**TASK INSTRUCTIONS**
a – Do these statements agree with the passage about Loeffler's stock trades: (i) Loeffler worked for Intercontinental Exchange before joining the Senate; (ii) the couple's advisers bought shares in T.J. Maxx and Ross; (iii) the Ethics Committee plans further action on the allegations? Answer yes or no for each, quoting the deciding words.
b – Write what comes next in the passage about Loeffler's stock trades, picking up after its final sentence.

**TEXT SEGMENT**

Before joining the Senate, Loeffler worked for Intercontinental Exchange, the same company run by her husband, Jeff Sprecher. Collins and other rivals have accused her of conflicts of interest and said transactions during the COVID-19 pandemic appeared to have been informed by information obtained through her role as a senator.
Financial disclosures showed that Loeffler or her husband’s consultants sold off between $1.3 million and $3.1 million in stocks from Jan. 24 through Feb. 14, and made purchases of up to $250,000 each in Citrix, which provides work-from-home software, and Oracle, the computer technology firm.
The next month, the couple’s advisers sold an additional $845,557 in stock and made other purchases totaling $590,557. They obtained shares in chemical giant DuPont de Nemours, a major supplier of personal protective gear, while selling off shares in retail stores such as T.J. Maxx and Ross.
Common Cause and the other groups had asked the Ethics Committee to investigate Loeffler and a handful of other senators for possible violations of the STOCK Act, a law that prohibits senators from using inside information for financial gain.
In separate letters to the watchdog groups, Mayer said the committee reviewed stock transactions by Loeffler and Sprecher from early January and that it plans no further action after “carefully” evaluating the allegations.
Beth Rotman of Common Cause said the issue highlights the need for Congress to pass a law requiring its members to park their wealth in blind trusts while they are in office.

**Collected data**

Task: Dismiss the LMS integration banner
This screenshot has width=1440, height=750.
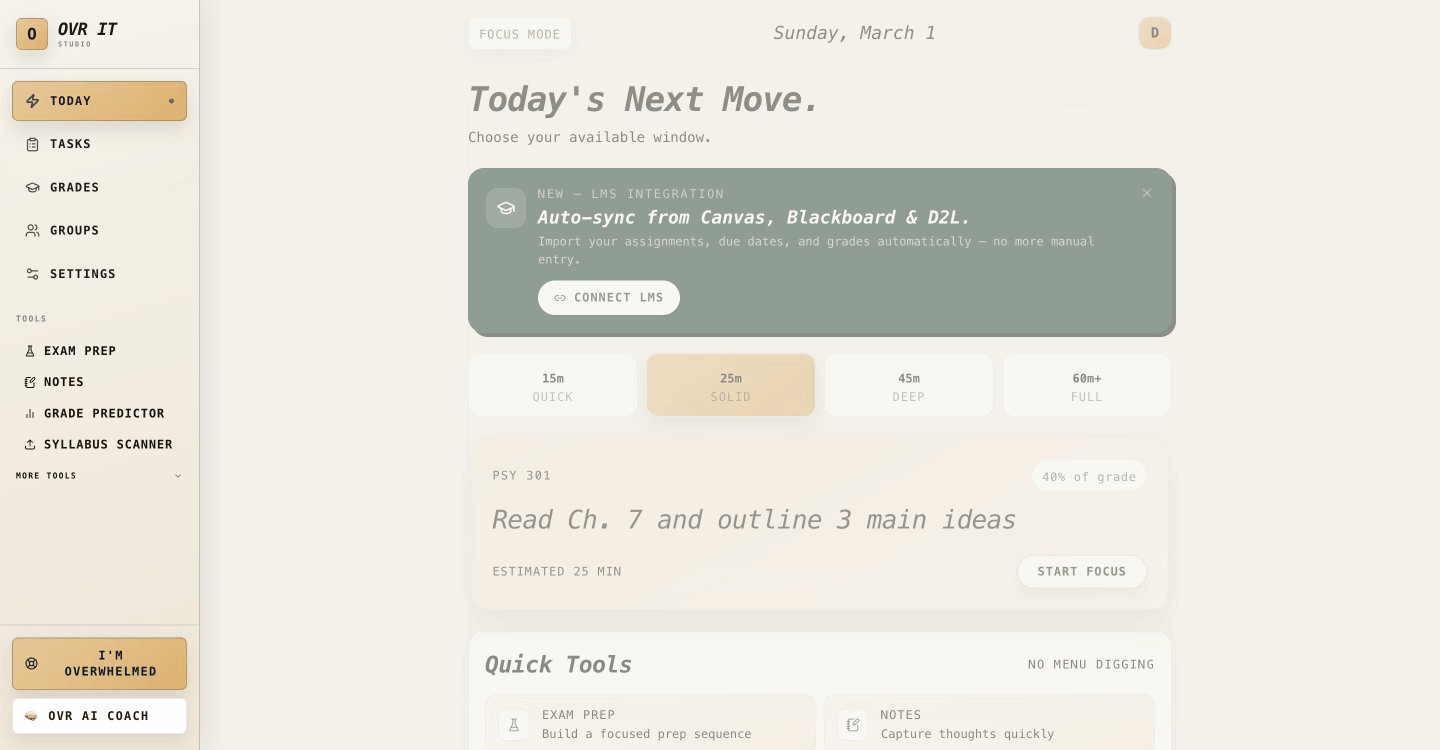Action: (x=1147, y=193)
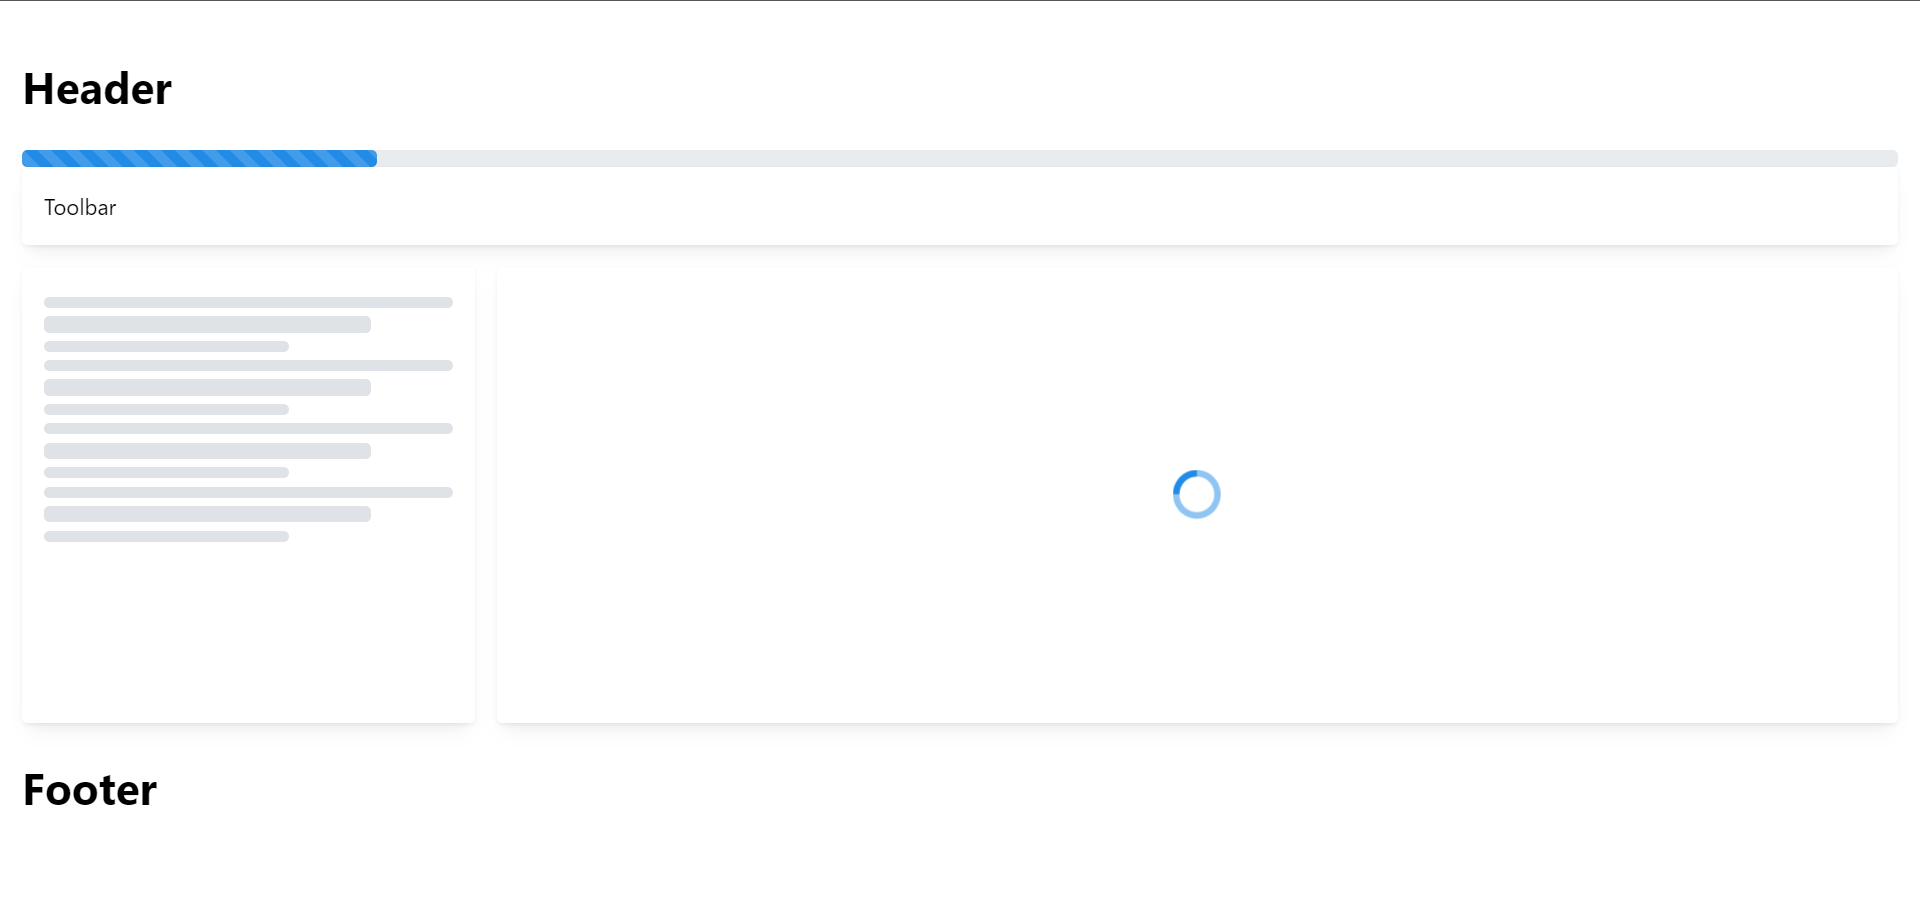Click the third short skeleton line
The height and width of the screenshot is (902, 1920).
pyautogui.click(x=166, y=472)
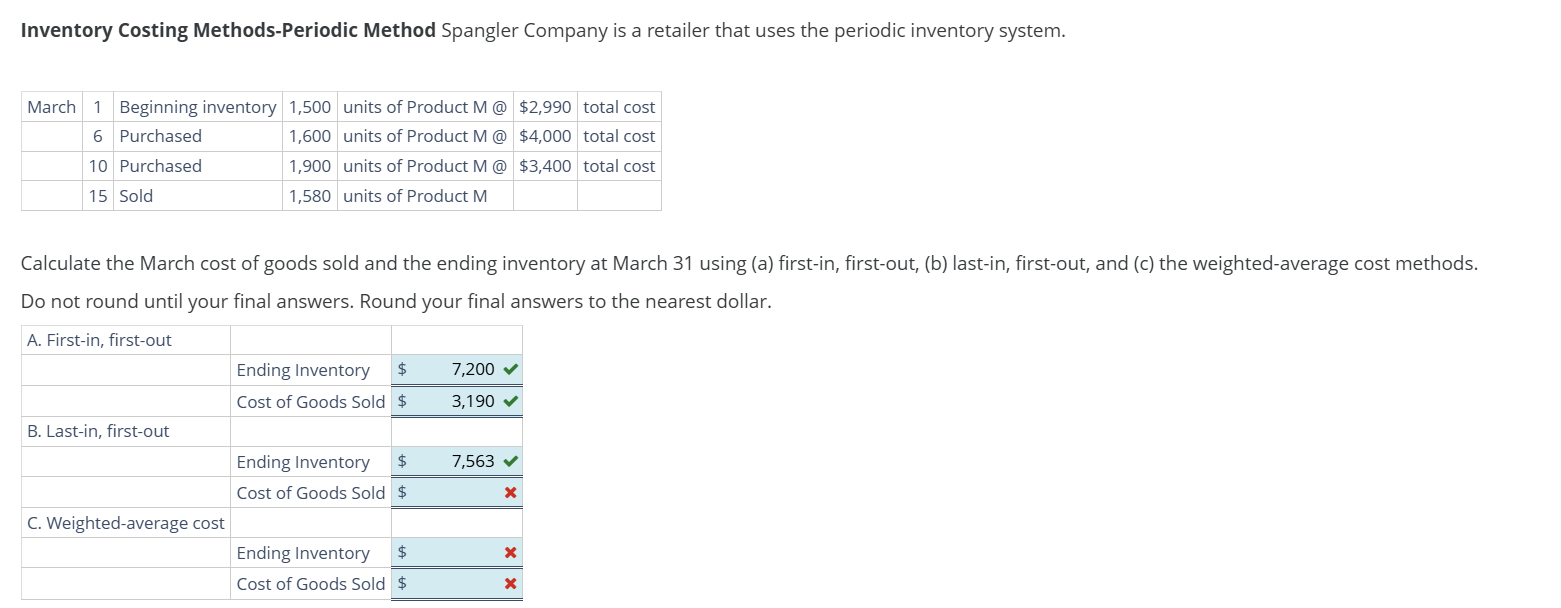Click the green checkmark next to LIFO Ending Inventory
Screen dimensions: 1561x608
tap(511, 461)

**EXERCISE RESULTS**
a –
(i) Yes: "Before joining the Senate, Loeffler worked for Intercontinental Exchange"
(ii) No: "while selling off shares in retail stores such as T.J. Maxx and Ross"
(iii) No: "it plans no further action"

b –
“Sen. Loeffler, together with other congresspeople, should have all of their stocks in blind trusts so that everyday Americans do not have to guess about whether their representatives are putting their own interests over the interests of their constituents,” said Rotman, the organization’s director of money in politics and ethics.
Loeffler initially refused to admit she was under investigation. In early May, she said she turned over documents to federal investigators. However, she would not say whether she had volunteered the information, was asked to supply it or if she had been questioned.
Loeffler and Sprecher have already taken steps to address the uproar about stock trading on their behalf. They directed their consultants to sell off stocks they own in individual companies and invest the money in exchange-traded and mutual funds. The couple still own millions of dollars in shares in Intercontinental Exchange, the Atlanta-based congolmerate that owns the New York Stock Exchange.